When localised scleroderma occurs in the face, neck and scalp area, it is called scleroderma en coup de sabre (SCS) for its resemblance to the stroke of a sabre. Most observed characteristics: abnormal skin and dental development, facial atrophy and neurological complications. The aim was to evaluate the extent of SCS in the underlying subcutis, including teeth/bone tissues. The goal was to solve, how far the external visual skin abnormality extends in depth, and if the condition appears within and limited to craniofacial neural crest fields.
Photographic and radiographic materials from six patients (one male, five females, aged 5-39 years) were included. The cases were divided in three groups, two in each, according to similarity in location of SCS in the skin. Dentition and gingiva were analysed clinically and from intra-oral photos, dental radiographs and orthopantomograms. Agenesis, dental maturity stage (root length), deviation in crown and root morphology (size and shape), and eruption disturbances were registered. Profile and frontal radiographs were analysed cephalometrically for jaw relationships and bone structures.

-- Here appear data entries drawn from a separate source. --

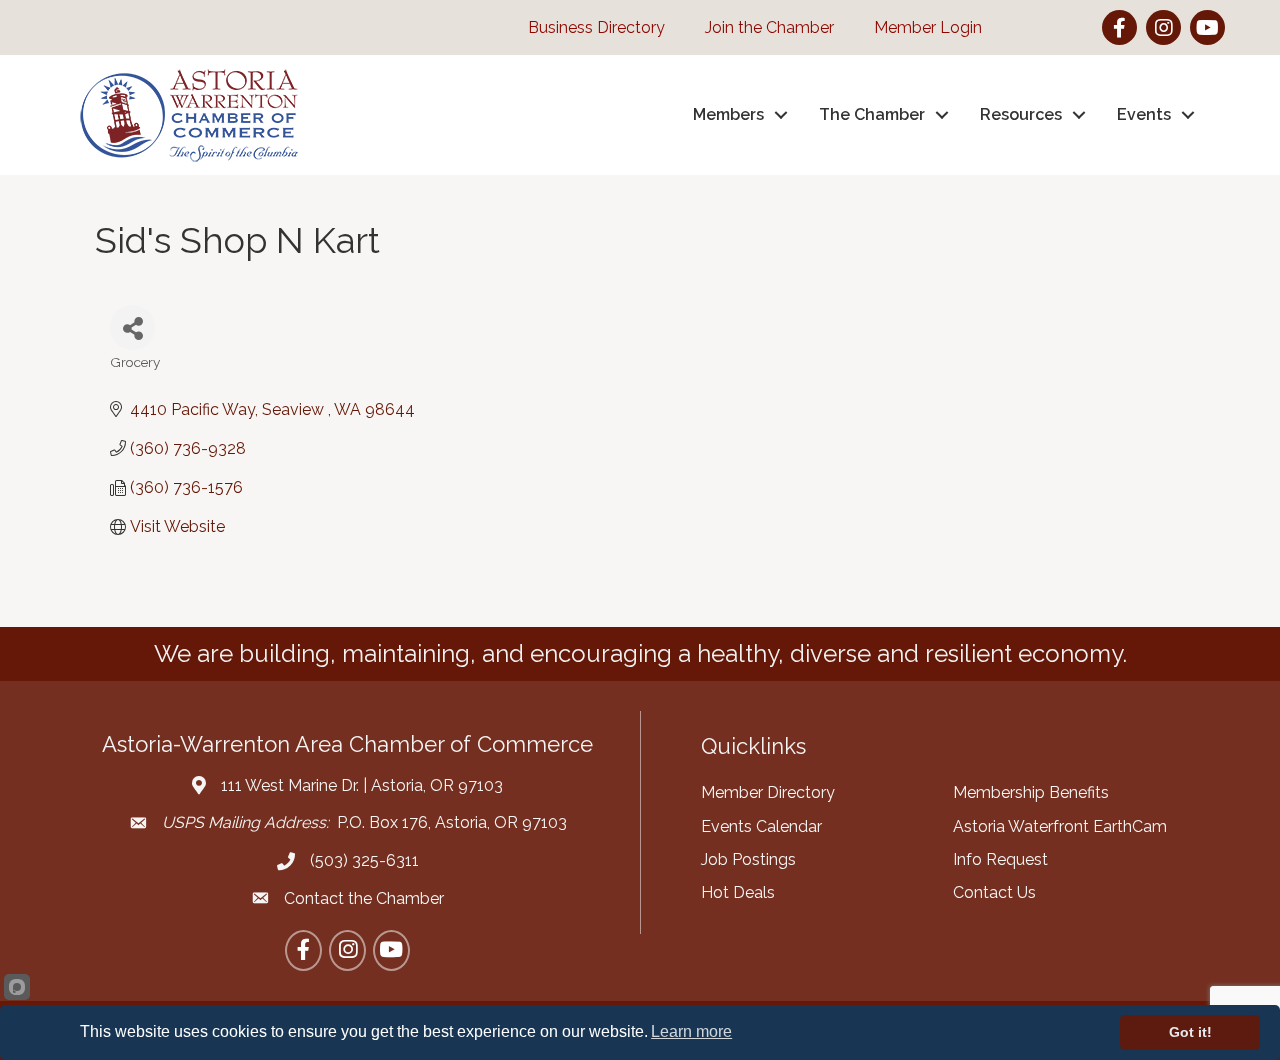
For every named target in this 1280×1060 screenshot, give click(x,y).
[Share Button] (132, 327)
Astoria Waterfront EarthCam (1060, 826)
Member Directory (768, 792)
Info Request (1000, 859)
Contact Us (994, 892)
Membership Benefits (1031, 792)
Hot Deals (738, 892)
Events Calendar (761, 826)
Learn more (691, 1031)
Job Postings (748, 859)
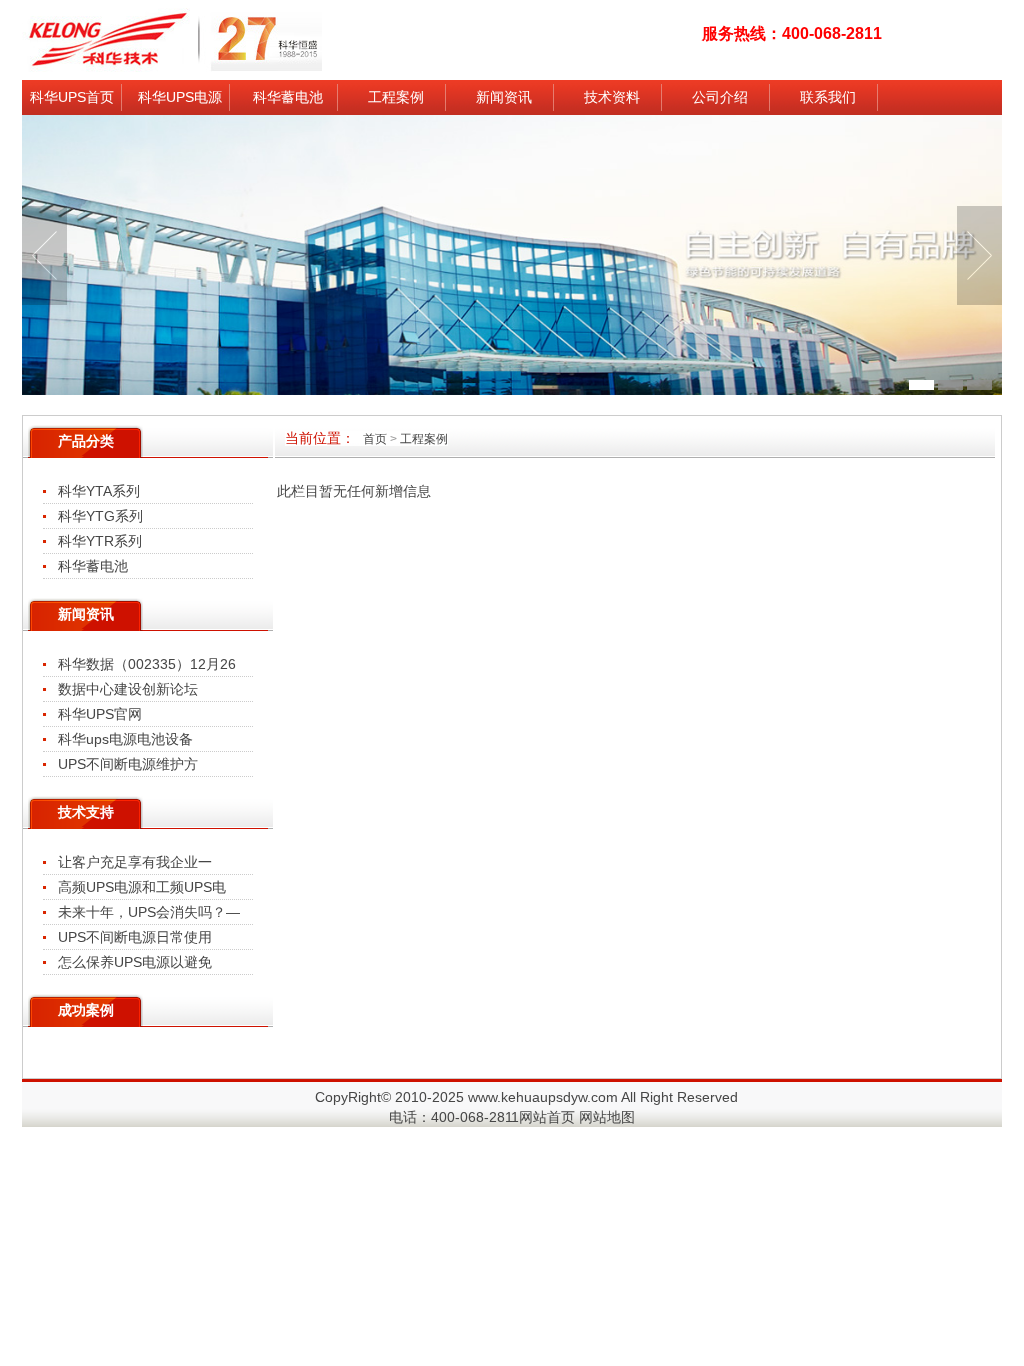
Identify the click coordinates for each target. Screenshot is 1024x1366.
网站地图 (607, 1117)
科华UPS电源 (180, 97)
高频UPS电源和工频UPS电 (142, 887)
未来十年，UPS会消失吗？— (149, 912)
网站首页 (547, 1117)
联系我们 (828, 97)
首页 (375, 439)
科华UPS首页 (72, 97)
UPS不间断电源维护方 (128, 764)
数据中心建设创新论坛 (128, 689)
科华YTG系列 (100, 516)
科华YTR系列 (100, 541)
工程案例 (396, 97)
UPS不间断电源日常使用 (135, 937)
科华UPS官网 (100, 714)
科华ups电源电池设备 (125, 739)
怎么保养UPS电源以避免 (135, 962)
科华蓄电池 (288, 97)
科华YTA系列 (99, 491)
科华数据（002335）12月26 (147, 664)
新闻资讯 (504, 97)
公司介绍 (720, 97)
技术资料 (612, 97)
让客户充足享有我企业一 (135, 862)
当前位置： (366, 438)
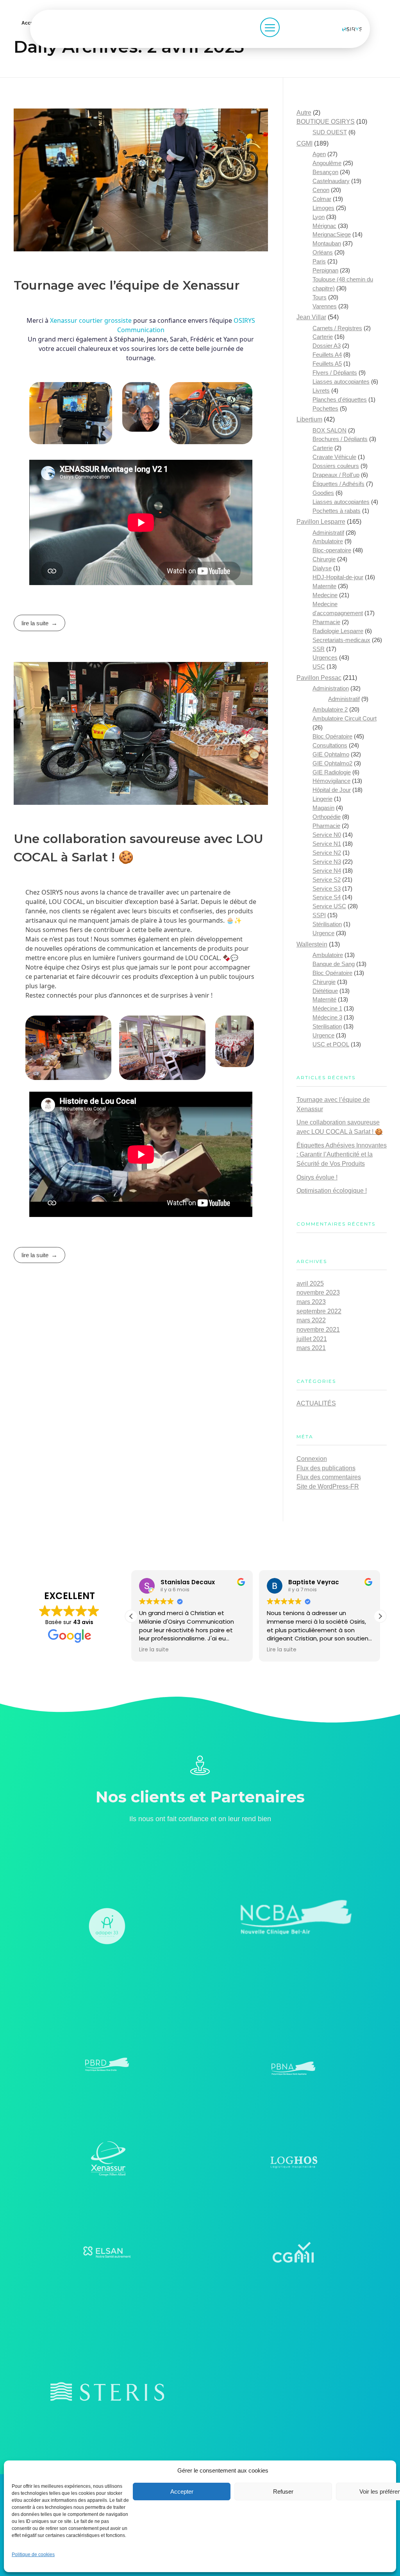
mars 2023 (311, 1302)
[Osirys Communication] (356, 29)
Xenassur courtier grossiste (91, 320)
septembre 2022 (318, 1311)
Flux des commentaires (328, 1477)
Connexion (311, 1458)
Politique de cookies (33, 2554)
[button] (380, 1616)
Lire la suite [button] (154, 1649)
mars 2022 (311, 1320)
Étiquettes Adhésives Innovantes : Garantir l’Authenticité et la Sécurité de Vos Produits (341, 1154)
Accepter (181, 2491)
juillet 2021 (311, 1339)
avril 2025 (310, 1283)
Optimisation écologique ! (331, 1190)
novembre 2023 (318, 1292)
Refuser (283, 2491)
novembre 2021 (318, 1329)
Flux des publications (325, 1468)
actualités (316, 1403)
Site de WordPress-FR (327, 1486)
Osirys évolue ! (317, 1177)
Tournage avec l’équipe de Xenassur (126, 285)
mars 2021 (311, 1348)
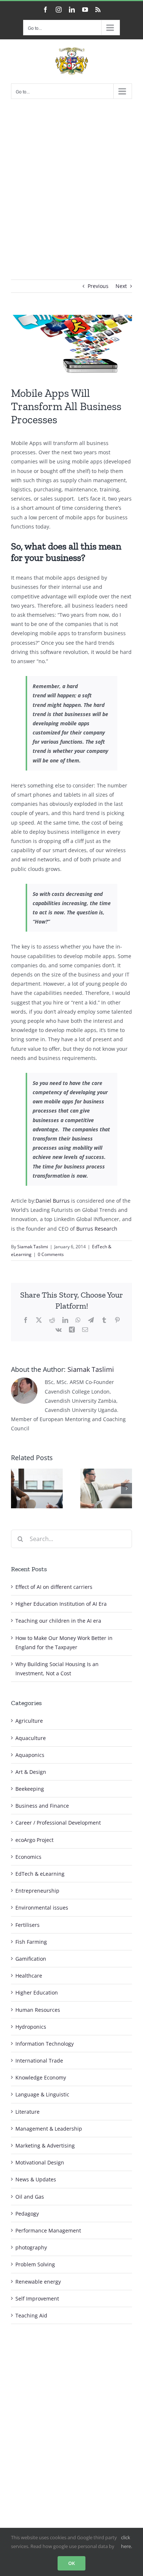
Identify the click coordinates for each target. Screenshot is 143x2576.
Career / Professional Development (58, 1822)
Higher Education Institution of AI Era (61, 1603)
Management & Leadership (48, 2128)
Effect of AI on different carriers (53, 1586)
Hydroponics (30, 2026)
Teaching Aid (31, 2315)
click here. (126, 2541)
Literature (27, 2111)
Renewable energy (38, 2281)
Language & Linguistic (42, 2094)
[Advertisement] (71, 178)
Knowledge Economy (40, 2077)
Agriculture (29, 1720)
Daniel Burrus (53, 1200)
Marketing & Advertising (45, 2145)
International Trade (39, 2060)
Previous (98, 285)
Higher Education (36, 1992)
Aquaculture (30, 1737)
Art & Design (30, 1771)
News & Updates (35, 2179)
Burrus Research (96, 1228)
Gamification (30, 1958)
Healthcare (28, 1975)
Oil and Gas (29, 2196)
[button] (16, 1488)
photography (31, 2247)
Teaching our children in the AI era (58, 1620)
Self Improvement (37, 2298)
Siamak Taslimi (32, 1246)
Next (121, 285)
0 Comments (51, 1254)
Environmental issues (41, 1907)
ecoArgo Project (34, 1839)
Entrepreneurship (37, 1890)
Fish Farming (31, 1941)
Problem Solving (35, 2264)
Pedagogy (27, 2213)
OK (71, 2563)
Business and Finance (42, 1805)
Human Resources (37, 2009)
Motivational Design (39, 2162)
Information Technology (44, 2043)
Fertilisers (27, 1924)
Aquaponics (29, 1754)
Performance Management (48, 2230)
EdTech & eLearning (40, 1873)
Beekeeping (29, 1788)
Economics (28, 1856)
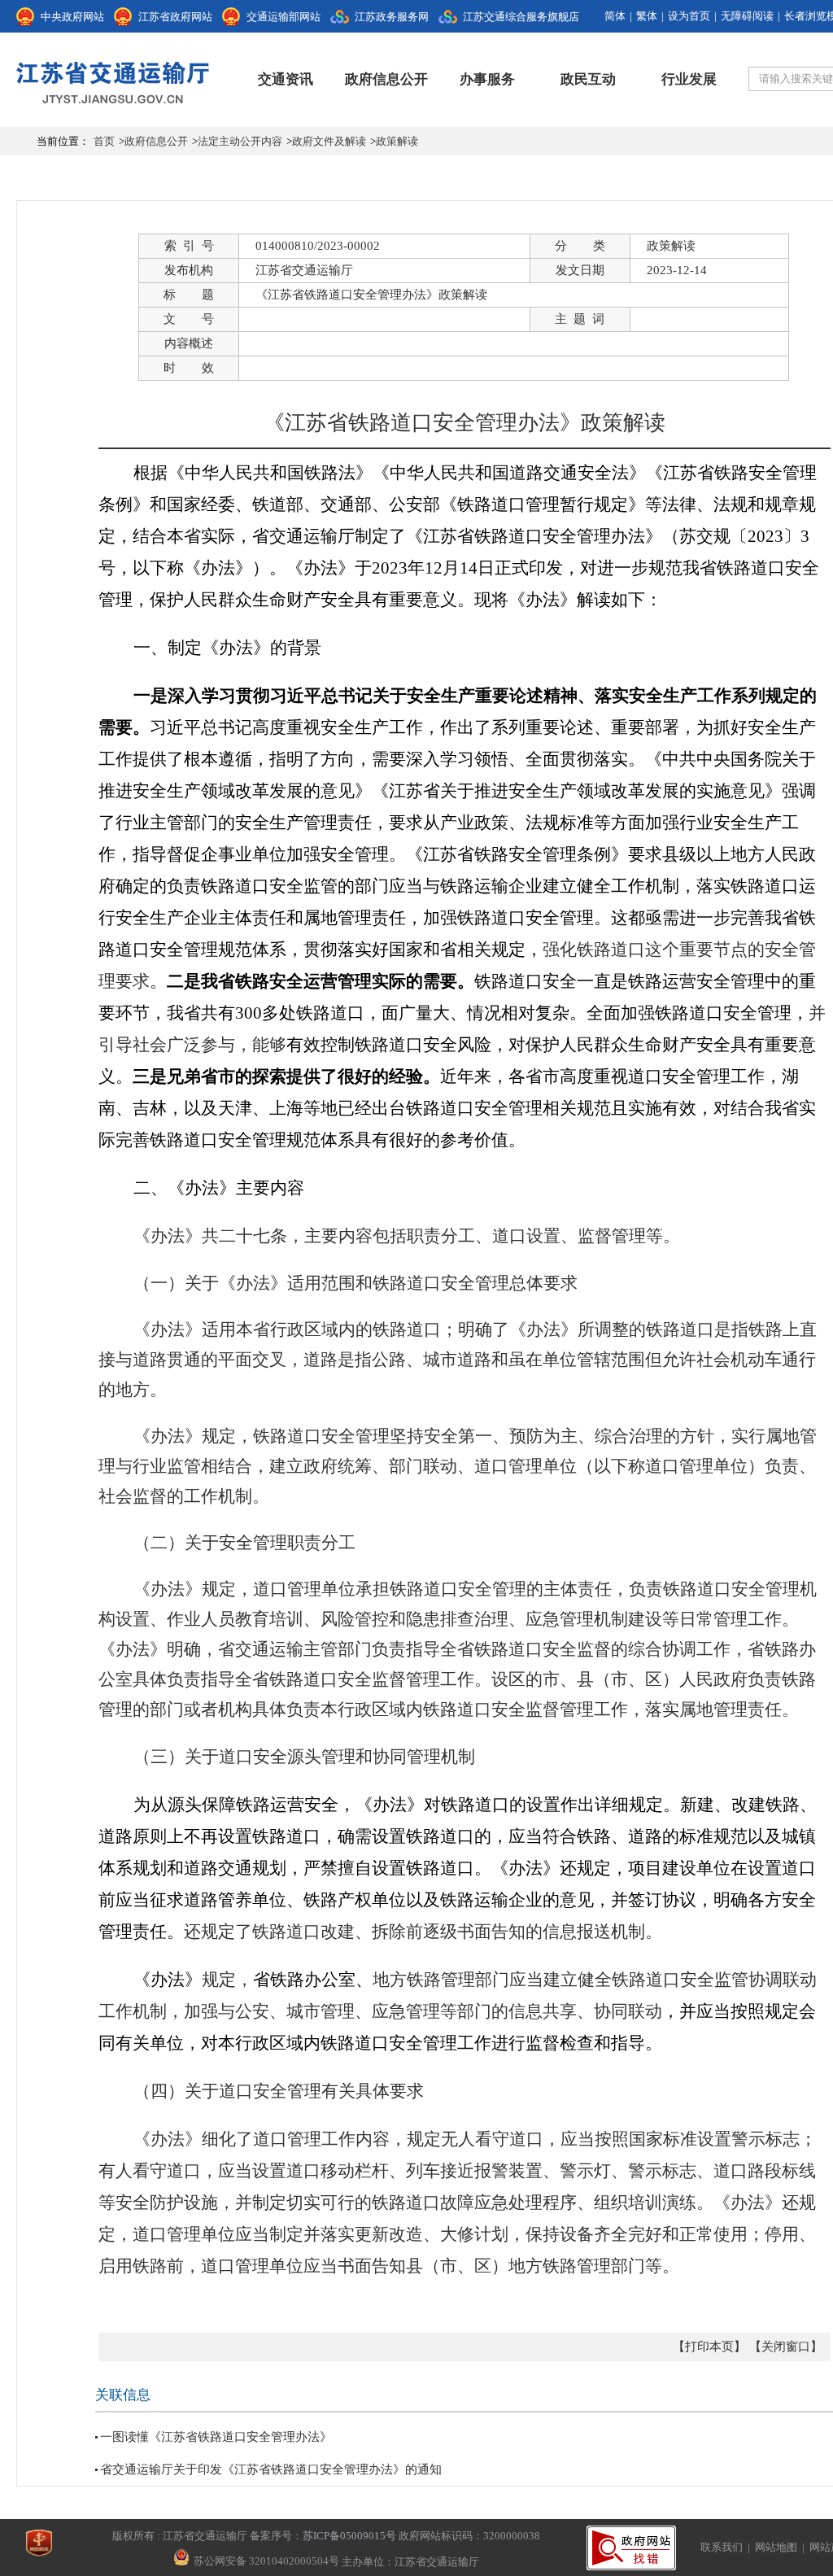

In SCS, skin affection corresponds to the neural crest regions/fields. A close spatial association between skin, teeth and bone affections within neural crest fields was found. No common traits in profile analyses were observed. Asymmetry from minor to severe appears in the frontal analyses. A malformation in planum sphenoidale was observed in two individuals with the same location of skin affections.
SCS conditions seem to extend from the skin in the depth to the sella turcica area within neural crest fields.
局限性硬皮病发生于面部、颈部和头皮区域时,因其外观类似剑伤而被称为剑伤性硬皮病(SCS)。最常见的特征包括:皮肤和牙齿发育异常、面部萎缩以及神经并发症。本研究旨在评估剑伤性硬皮病在皮下组织(包括牙齿/骨组织)中的累及范围。研究目的是明确外部可见的皮肤异常在深度上延伸多远,以及该病症是否出现在颅面神经嵴区域内并局限于此。
纳入6例患者(1例男性,5例女性,年龄5 - 39岁)的照片和影像学资料。根据剑伤性硬皮病在皮肤中的位置相似性,将病例分为三组,每组2例。对牙列和牙龈进行临床检查,并分析口腔内照片、牙科X光片和曲面断层片。记录牙齿缺失、牙齿成熟阶段(牙根长度)、牙冠和牙根形态偏差(大小和形状)以及萌出障碍情况。对侧位片和正位片进行头影测量分析,以评估颌骨关系和骨结构。
在剑伤性硬皮病中,皮肤病变与神经嵴区域相对应。发现在神经嵴区域内,皮肤、牙齿和骨骼病变之间存在紧密的空间关联。在侧位分析中未观察到共同特征。在正位分析中,出现了从轻度到重度的不对称情况。在两名皮肤病变位置相同的个体中,观察到蝶骨平面畸形。
剑伤性硬皮病似乎从皮肤向深部延伸至神经嵴区域内的蝶鞍区。